Siang kemarin di sebuah WAG, ketika mendiskusikan tentang demonstrasi yang marak akhir-akhir ini, saya berkomentar bahwa di mana-mana, umumnya demonstrasi itu berakar pada soal derajat kesejahteraan hidup warga. Tuntutan warga negara atas haknya untuk hidup sejahtera. Soal keadilan sosial, isi perut. Demonstrasi dengan eskalasi, sumber daya dan resiko yang besar, harus korelatif dengan perubahan variabel-variabel dasar dalam bernegara yang memengaruhi kesejahteraan rakyat. Variabel dasar praktek bernegara yang membuat warga negara jadi hidup susah, menghambat distribusi kesejahteraan.
Kalau itu tidak terjadi, sama saja kita merugi. Itu matematiknya. Faktanya di hari-hari ini, negara lagi “susah”. Susah karena tak cukup uang. APBN kita terkuras untuk membiayai bunga hutang yang jatuh tempo dan program prioritas pemerintah jangka panjang, semisal Makan Gratis Bergizi [MBG]. Sektor lain kena imbasnya. Dana transfer ke daerah menurun drastis. Daerah menjerit, butuh uang. Ada daerah yang kehabisan akal, menaikkan pajak PBB selangit dan warga menjerit berbuntut chaos. Di Pati, contohnya.

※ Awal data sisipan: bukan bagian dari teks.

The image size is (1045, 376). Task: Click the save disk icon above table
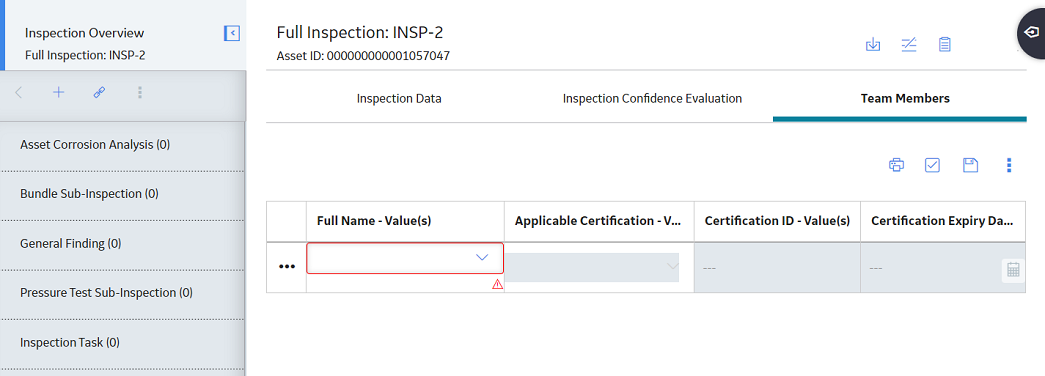970,165
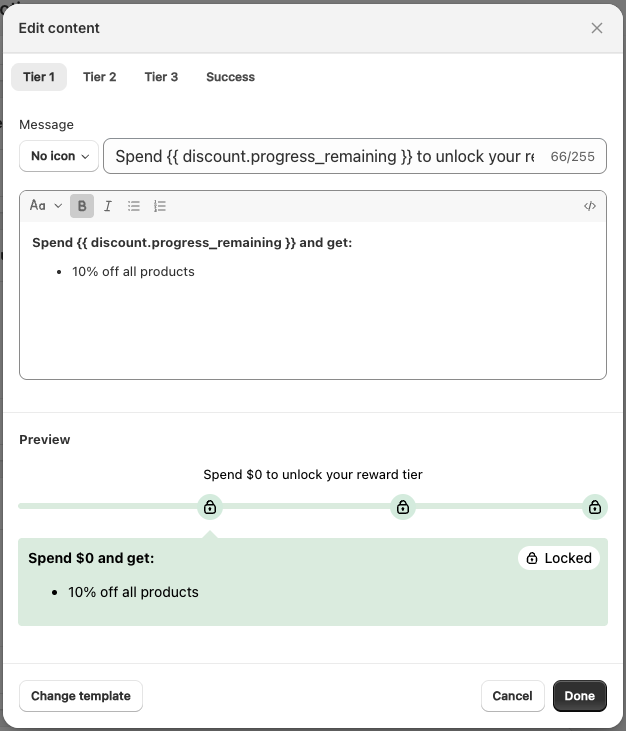Select the Tier 1 tab

coord(39,77)
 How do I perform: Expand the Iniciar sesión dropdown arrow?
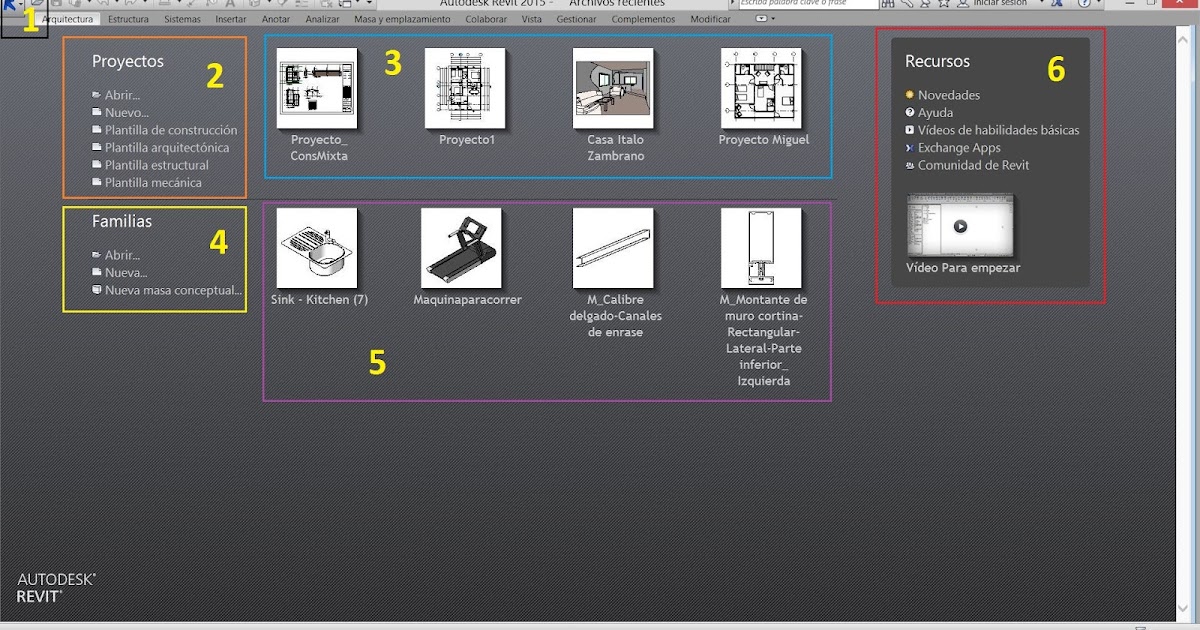pos(1043,4)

Mengutip Kompas TV [21/8], Fraksi PDI-Perjuangan [PDI-P] DPR RI menilai turunnya alokasi Transfer ke Daerah [TKD] dalam RAPBN 2026, dapat menghambat pelayanan publik sekaligus pembangunan daerah. Pemerintah memangkas TKD dari Rp919 triliun pada 2025 menjadi Rp650 triliun pada 2026 atau turun 24,8 persen. Anggota DPR RI Fraksi PDI-P Rio A.J. Dondokambey mengatakan, penurunan ini akan menimbulkan risiko besar bagi pemerintah daerah.

“Penurunan drastis [sebesar] Rp269 triliun berpotensi menghambat pelayanan publik dan pembangunan daerah, sekaligus mendorong pemerintah daerah membuat kebijakan baru yang dapat membebani rakyat”, kata Rio.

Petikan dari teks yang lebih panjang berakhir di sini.